Deep neural networks often generalize remarkably well despite being heavily overparameterized—a contradiction to classical learning theory based on uniform convergence over fixed hypothesis spaces. This survey by Hubert Leroux, Jean Marcus, and Julien Roger organizes a line of recent work that recovers non-vacuous guarantees by restricting attention to the parameter space actually visited by the training algorithm. The paper is built around three key steps: extending PAC-Bayesian theory to random data-dependent hypothesis sets (arXiv:2404.17442); refining the complexity term using geometric and topological descriptors of the optimization trajectory—such as fractal dimensions, alpha-weighted lifetime sums, and positive magnitude (arXiv:2006.09313, arXiv:2302.02766, arXiv:2407.08723); and replacing information-theoretic terms with stability assumptions (arXiv:2507.06775).

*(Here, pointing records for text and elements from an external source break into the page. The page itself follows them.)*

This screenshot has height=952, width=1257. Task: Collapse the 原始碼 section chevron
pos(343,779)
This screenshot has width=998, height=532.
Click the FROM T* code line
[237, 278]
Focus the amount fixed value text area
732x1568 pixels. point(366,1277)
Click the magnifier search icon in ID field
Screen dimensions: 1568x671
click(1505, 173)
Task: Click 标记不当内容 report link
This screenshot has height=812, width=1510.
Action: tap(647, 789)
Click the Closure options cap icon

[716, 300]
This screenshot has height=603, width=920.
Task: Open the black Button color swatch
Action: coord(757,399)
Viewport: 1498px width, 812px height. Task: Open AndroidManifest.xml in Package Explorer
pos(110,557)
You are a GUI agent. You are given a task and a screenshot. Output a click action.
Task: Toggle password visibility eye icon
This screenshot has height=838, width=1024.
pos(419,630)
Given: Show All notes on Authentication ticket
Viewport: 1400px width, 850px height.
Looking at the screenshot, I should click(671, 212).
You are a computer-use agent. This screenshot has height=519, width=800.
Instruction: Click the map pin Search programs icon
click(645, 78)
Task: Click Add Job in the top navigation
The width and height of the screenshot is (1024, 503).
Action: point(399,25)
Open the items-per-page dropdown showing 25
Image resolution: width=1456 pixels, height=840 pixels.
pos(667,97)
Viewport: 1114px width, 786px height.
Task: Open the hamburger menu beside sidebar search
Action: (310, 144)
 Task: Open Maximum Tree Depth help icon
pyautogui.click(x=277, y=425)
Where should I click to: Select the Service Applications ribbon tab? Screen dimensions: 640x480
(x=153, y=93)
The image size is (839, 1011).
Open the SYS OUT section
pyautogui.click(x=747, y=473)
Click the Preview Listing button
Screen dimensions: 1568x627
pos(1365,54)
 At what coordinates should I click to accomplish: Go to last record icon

The survey unifies these contributions under a single template inequality and provides a head-to-head comparison of the resulting bounds. It spans 15 pages with 4 figures and 3 tables, and is written in JMLR preprint style. By synthesizing disparate theoretical advances—from PAC-Bayes to fractal geometry to algorithmic stability—the authors offer a coherent framework for understanding why overparameterized models generalize. This matters for AI researchers and engineers looking to design better training algorithms, as it bridges the gap between empirical success and theoretical understanding. The paper is available on arXiv (2605.13913) and cites five central references that form the backbone of this emerging theory.